For the auditor (or the auditing firm), we cannot currently assume anything other than the report referred to in the first paragraph of art. 14 and this until February 15, 2021, except perhaps imagine a parallel reporting obligation, where appointed, to the supervisory body; for the latter - as was said - it is necessary to take into account the powers at its disposal to "force" the company in crisis to take concrete initiatives (although the obligation to report to OCRI does not exist in the period indicated): on this point it is it is sufficient to observe how by virtue of art. 37, 1st paragraph, of the Crisis Code, the corporate control body is entitled to submit the application for the opening of the judicial liquidation (the former bankruptcy). There is no doubt that, where the report to the directors is not followed by a concrete recovery of the economic and financial balance or timely access to the assisted settlement procedure through the OCRI or to the crisis or insolvency regulation procedures, the the control body may be held responsible for the prejudicial consequences deriving from the delayed opening of a bankruptcy procedure (also in the case of a composition with creditors: just think of art. 115 of the Crisis Code according to which the judicial liquidator, after the approval of the arrangement with creditors, is required to exercise liability actions against corporate bodies, including the control body).

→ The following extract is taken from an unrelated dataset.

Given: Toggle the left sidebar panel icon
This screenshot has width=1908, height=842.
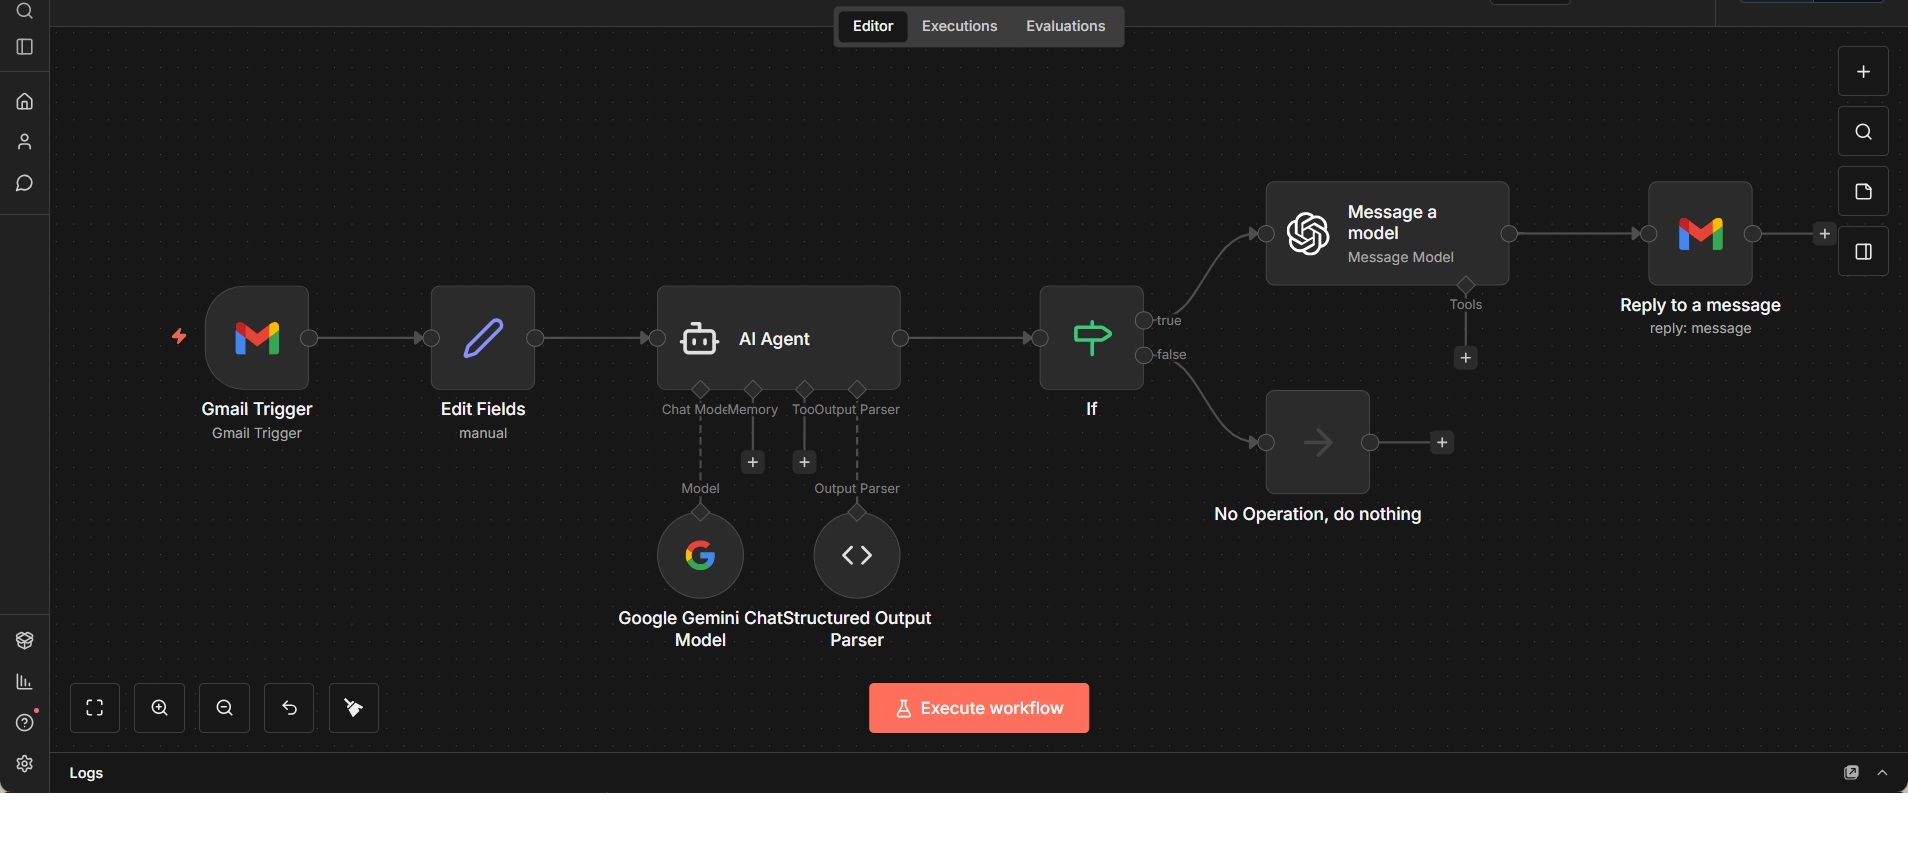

The interpretation suggested here is supported by the provisions of the third paragraph of art. 14: where it is specified that the exemption from liability for the control body (or for the auditor) follows from the reporting of the well-founded indications of the crisis to the directors to which it follows, if within sixty days they are not adopted by the body administrative measures deemed necessary, reporting to OCRI.

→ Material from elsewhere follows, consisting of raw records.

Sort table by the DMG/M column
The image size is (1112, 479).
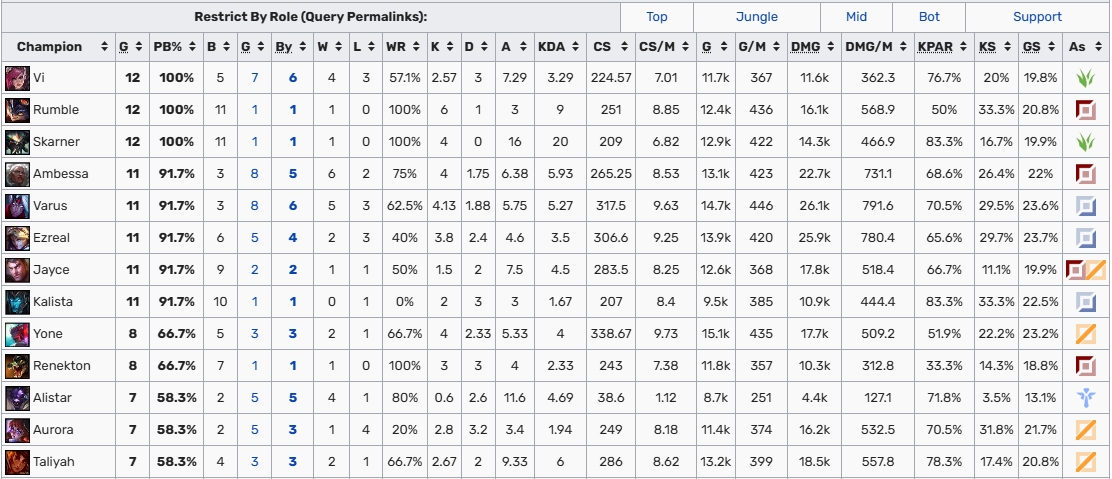(x=877, y=47)
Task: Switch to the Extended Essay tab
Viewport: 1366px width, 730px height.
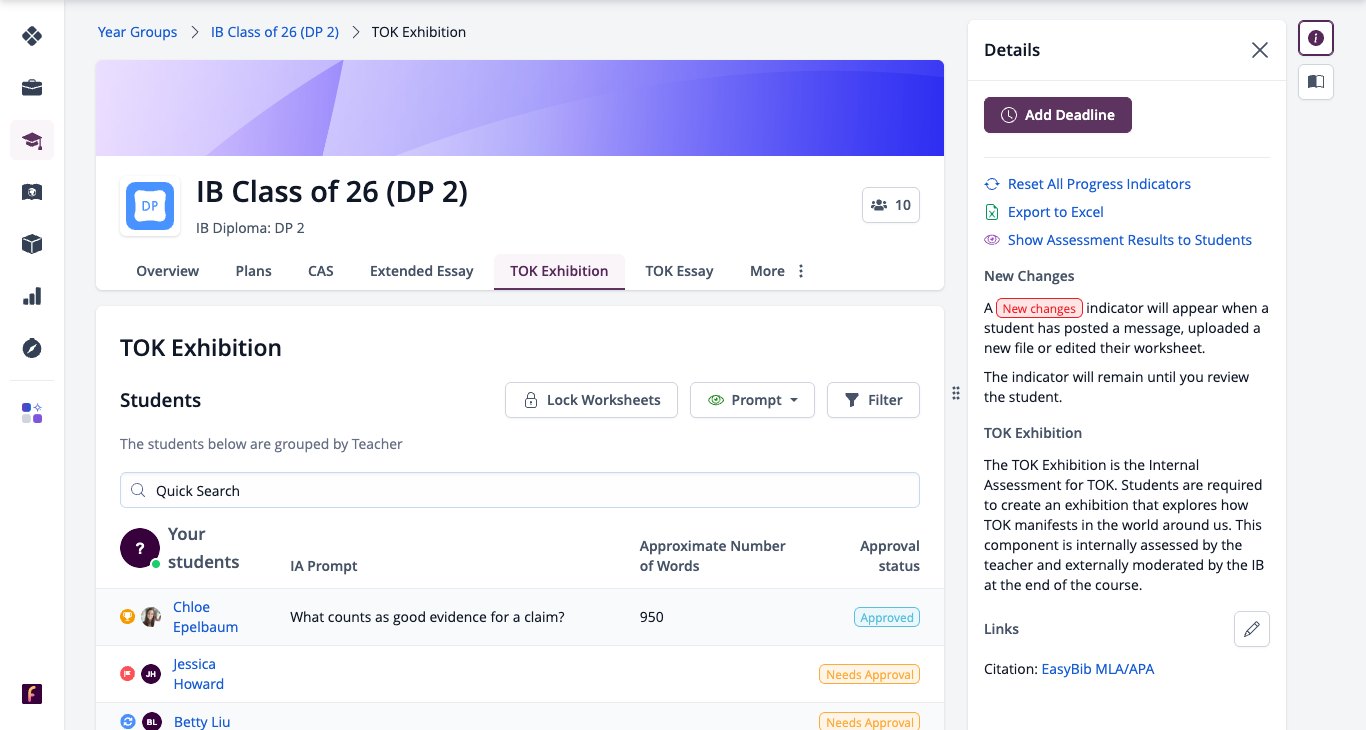Action: pos(421,271)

Therefore, the period between 15 August 2020 and 15 February 2011 will constitute a very interesting initial test for the OCRI constituents (whose activity will be reduced to that arising from an appeal to them by the same debtor, perhaps "pushed" ”By the control body), but above all for the latter, which will have to supervise the economic and financial equilibrium as of 15 August 2020 and, even before that, on an adequate organizational structure of the company that allows the timely detection of the crisis.

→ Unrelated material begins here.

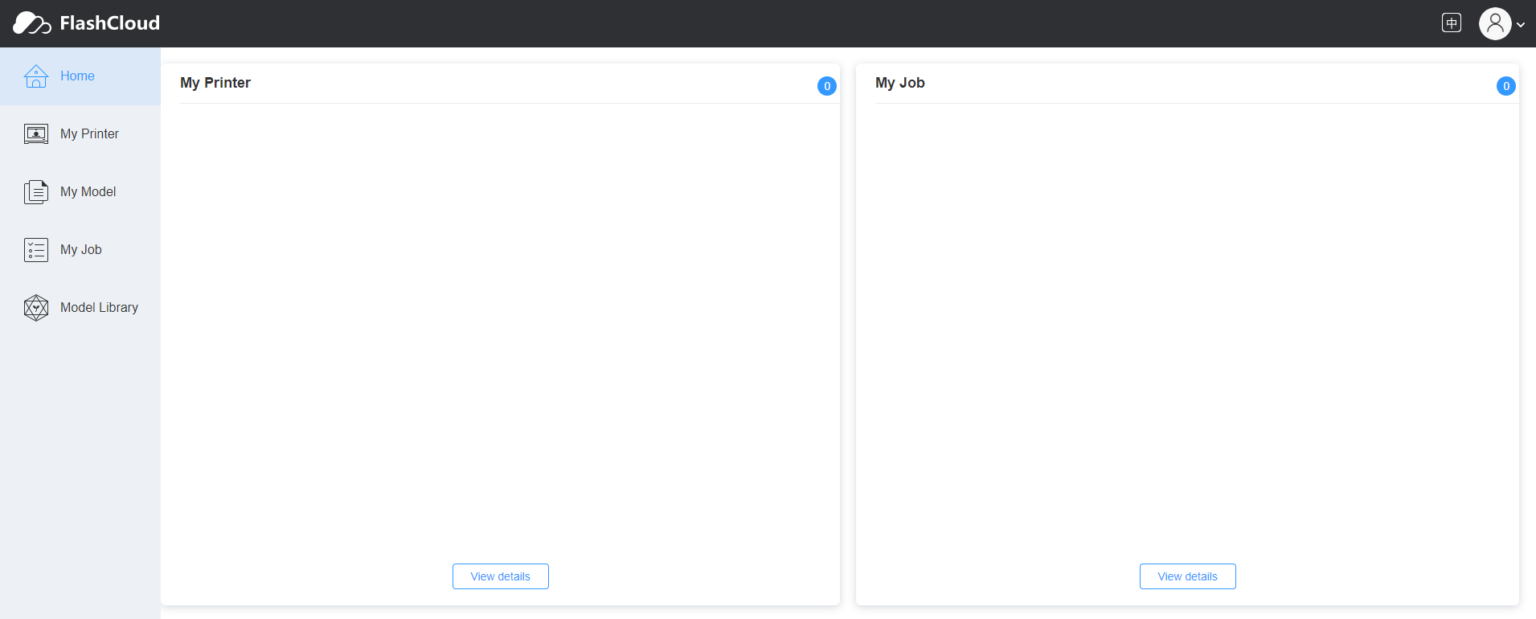Screen dimensions: 1536x619
Task: Select the My Model document icon
Action: point(36,192)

I wonder if the emergency legislator, perhaps in the conversion phase of the legislative decree n. 9/2020, can no longer appropriately delay the entry into force of art. 22 of the Crisis Code which, as we have seen, brings to the public prosecutor's table the news of the crisis not resolved by the company or even more appropriately repeal art. 22, assigning - as hoped by many - to the assisted settlement procedure of the crisis its function more coherent with European principles and less penalizing for the business system.